Republicans in Raleigh have inserted party politics into our judicial system by making elections partisan. Now they present new district maps which are intended to give the GOP power over the courts. These new maps intentionally reduce the number of African American judges in North Carolina and are more of the same extreme partisan gerrymandering that continues to get thrown out in court. Why do Republicans in North Carolina fear fairly drawn maps? They know they will lose their power as the people of North Carolina are tired of their extreme agenda.
The latest set of redistricting maps issued last week by the N.C. House judicial reform committee inspired memories from my rock-and-roll past (with apologies to Pete Townshend):
Meet the new maps. Same as the old maps.
There is a depressing predictability to the products issued by GOP mapmakers since 2011. You can count on maps that provide outsized advantages to Republicans and marginalize Democrats to the point of near oblivion.
The terms may change, the lines may shift, but the song remains the same, whether it’s maps for county commissioner, school board, City Council, state legislature or U.S. House.
This redistricting pattern has prevailed during the past seven years in what might be called a coup by cartography. This process enters its final phase with House Bill 717. After reasserting party politics into judicial elections, the General Assembly is now redistricting Superior and District Court judges for partisan advantage.
Like earlier versions of judicial districts created by the GOP-led General Assembly, the latest ones were issued without information on incumbents. That tactic is not an oversight but an effort to mask how significantly these maps favor Republican judges.

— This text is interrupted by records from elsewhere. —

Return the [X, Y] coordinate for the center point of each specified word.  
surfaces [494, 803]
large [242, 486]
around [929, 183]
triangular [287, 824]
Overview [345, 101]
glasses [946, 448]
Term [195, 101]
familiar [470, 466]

Like previous versions of judicial redistricting maps, the latest double-bunks a significant percentage of Democratic and African-American judges, according to N.C. Policy Watch, a progressive news and commentary outlet. Double-bunking, or putting two incumbents in the same district, has been a persistent feature in all three versions of maps Policy Watch has analyzed using public records data.

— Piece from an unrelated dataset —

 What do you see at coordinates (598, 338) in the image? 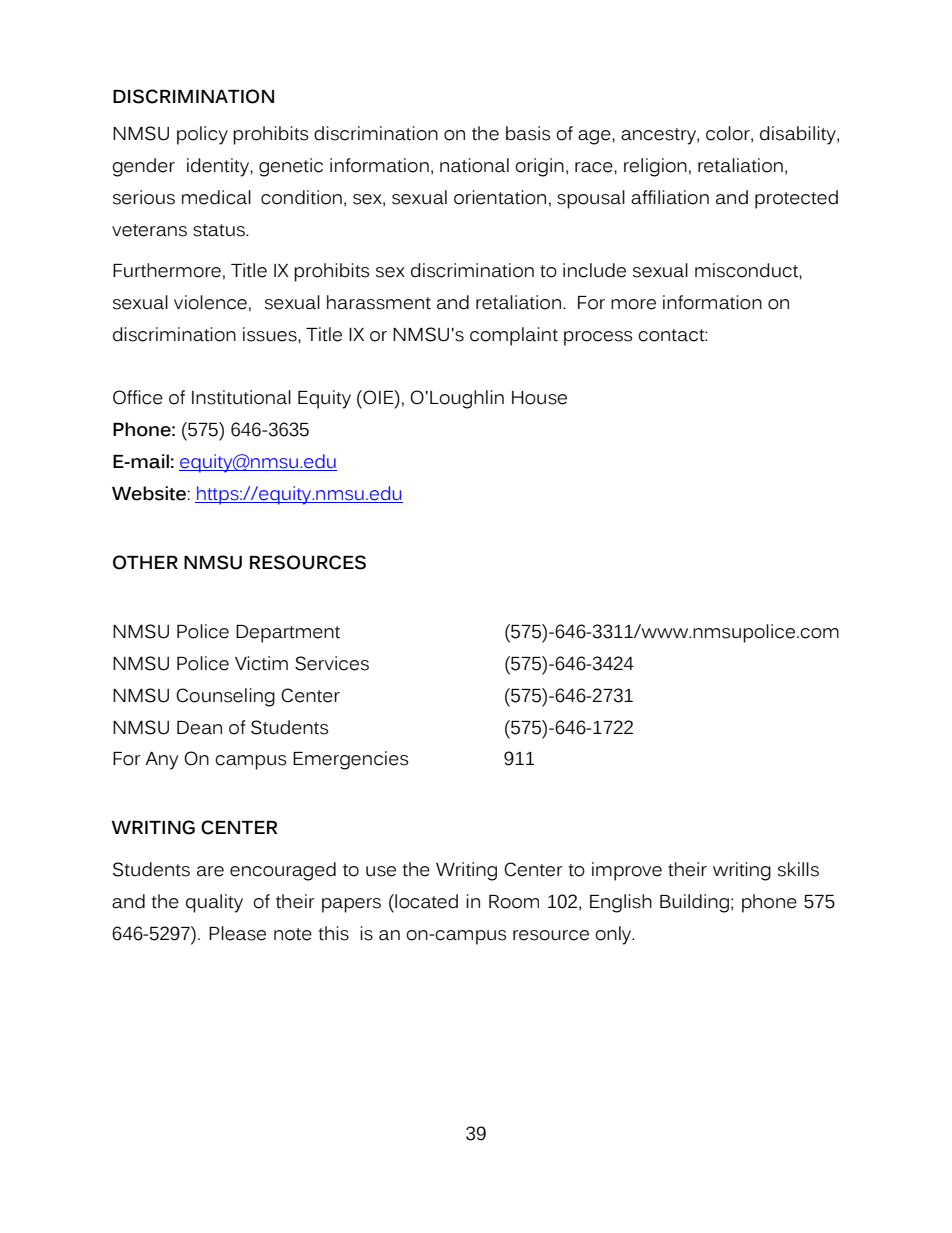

In the current version, 64 District Court judges are double-bunked. Of that number, 32 percent are African-American and 73 percent are registered Democrats. Of the 22 judges double-bunked in Superior Court, 15 are registered Democrats, four are registered Republican and three are registered as unaffiliated. Two are African-American.
The previous maps double-bunked 43 percent of African-American District Court judges, and Option A lowers that figure to 32 percent. Double-bunking of African-American Superior Court judges is also lower, dropping from 18 percent to 11 percent.
But given the low percentage of African-American judges overall, that’s still a major impact. Only 18 of 95 Superior Court judges and 53 out of 269 District Court judges are black.
The Southern Coalition for Social Justice notes that the proposed judicial districts are “strikingly similar to districts unanimously invalidated or under continued scrutiny as racial gerrymanders from federal courts,” particularly in Cumberland and Guilford counties. According to its analysis of past election results, Republican judges would be expected to win between 70 percent and 72 percent of Superior Court races and between 69.4 percent and 71 percent of District Court judgeships under the plan released last December.
Lines would have to shift dramatically to alter those percentages by a big enough margin to produce maps with any semblance of fairness.
The disease of gerrymandering that has infected the electoral processes of the state from local to federal levels has consumed some of our most basic constitutional principles.
When gerrymandering allows representatives to stay in power by choosing their constituents, the sovereignty of the people over their government is lost.
When a party uses this tactic to dominate multiple branches of government, its members can change the rules or ignore the customs of government, disrupting the system of checks and balances.
And when partisanship and gerrymandering are injected into the judiciary, there can be no independent and impartial judicial review of corruption and unconstitutional laws.
While the N.C. House pursues judicial gerrymandering, the N.C. Senate wants to take judicial selection completely out of the hands of voters and give it to the ruling political party.
Any party wielding complete power and insulated from the public’s will becomes dictatorial.
There are already so many North Carolina gerrymandering cases being challenged at different levels of the court system that it’s difficult to keep them straight. But no fight is more important than this one.
Voters and the groups that defend democracy must fight like never before to stop this takeover of the courts, both at the ballot box and in the courtrooms where an independent judiciary still resides.
If either plan succeeds, it’s game over for democracy.